Strong Coupling Constant from $\tau$ Decay within a Dispersive Approach to Perturbative QCD

TL;DR

This paper introduces a dispersive approach to extract the strong coupling constant from tau decay data, utilizing quark-hadron duality and comparing with existing perturbative methods, resulting in systematically lower alpha_s values.

Contribution

The paper develops a novel dispersive framework for alpha_s extraction from tau decays, incorporating quark-hadron duality and self-consistent determination of the duality point and coupling.

Findings

Systematically lower alpha_s values compared to previous methods.

Stable duality point s_d around 1.7 GeV^2 across data sets.

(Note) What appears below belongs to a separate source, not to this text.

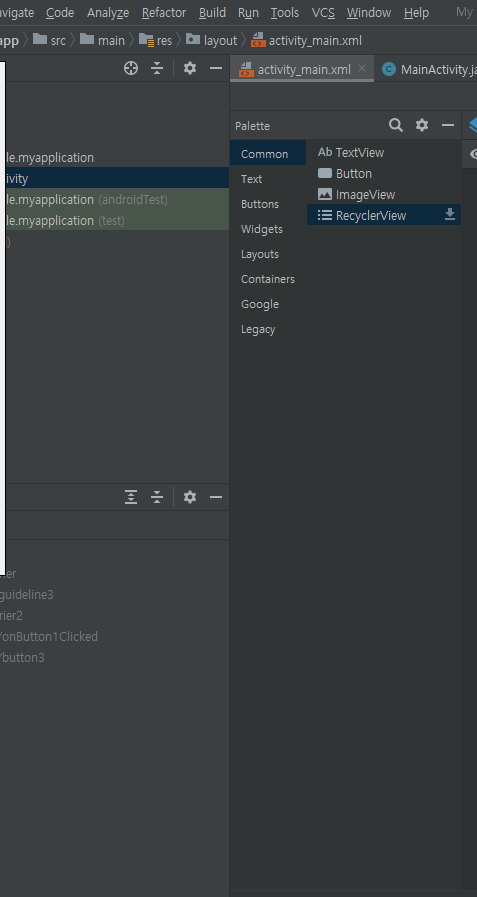
Task: Select the Widgets palette category
Action: coord(261,229)
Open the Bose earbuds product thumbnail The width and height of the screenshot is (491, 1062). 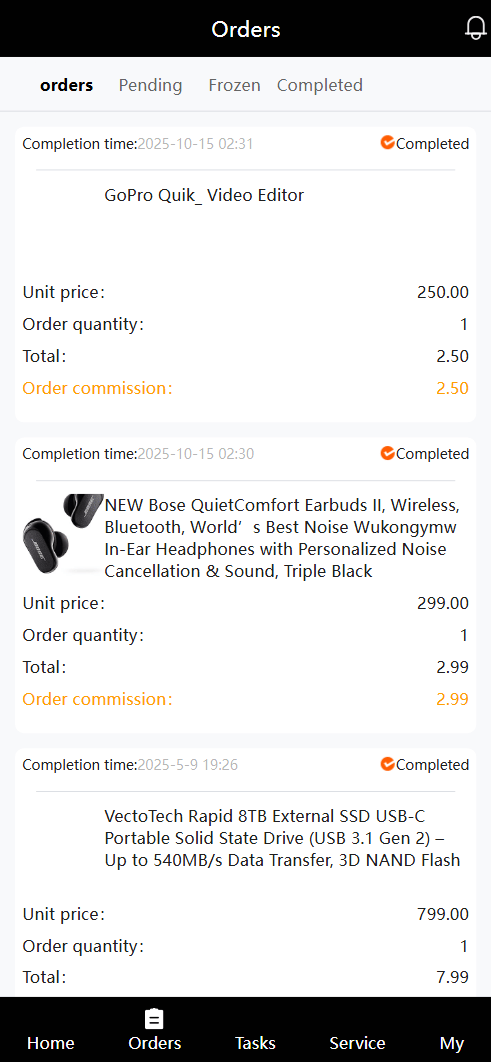(x=63, y=534)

Alpha_s at M_Z^2 consistent with world averages.

Abstract

We present a new dispersive framework for the extraction of the strong coupling constant $\alpha_s$ from $\tau$-lepton decays. A new feature of our procedure is the use of the quark-hadron duality on the limited region $s_{\rm d}<s<m_{\tau}^{2}$. The duality point $s_{\rm d}$ and the $\bar{\rm MS}$ strong coupling constant $\alpha_{s}(m_{\tau}^{2})$ are self-consistently extracted from the $\tau$ data for the non-strange vector spectral function. We use 2005 ALEPH and 1998 OPAL experimental data on the vector spectral function. We compare the new framework with the contour improved perturbation theory up to order $\alpha_s^{5}$. The new procedure yields systematically lower values for $\alpha_s$. From the 2005 ALEPH data, we obtain $\alpha_{s}(m_{\tau}^{2})=0.308\pm 0.014_{\rm exp}\pm 0.005_{\rm th}$ which corresponds to $\alpha_{s}(M_{\rm_{z}}^{2})=0.1170\pm 0.0018_{\rm exp}\pm 0.0007_{\rm th}\pm 0.0005_{\rm ev}$. The extracted value for the duality point $s_{\rm d}$ is found surprisingly stable against perturbation theory corrections $s_{\rm d}= 1.71\pm 0.05_{\rm exp}\pm 0.00_{\rm th}\,\, {\rm GeV^{2}}$. From the 1998 OPAL data, we obtain $\alpha_{s}(m_{\tau}^{2})=0.290\pm 0.023_{\rm exp}$ and $s_{\rm d}=1.68\pm 0.10_{\rm exp}\,\, {\rm GeV^{2}}$.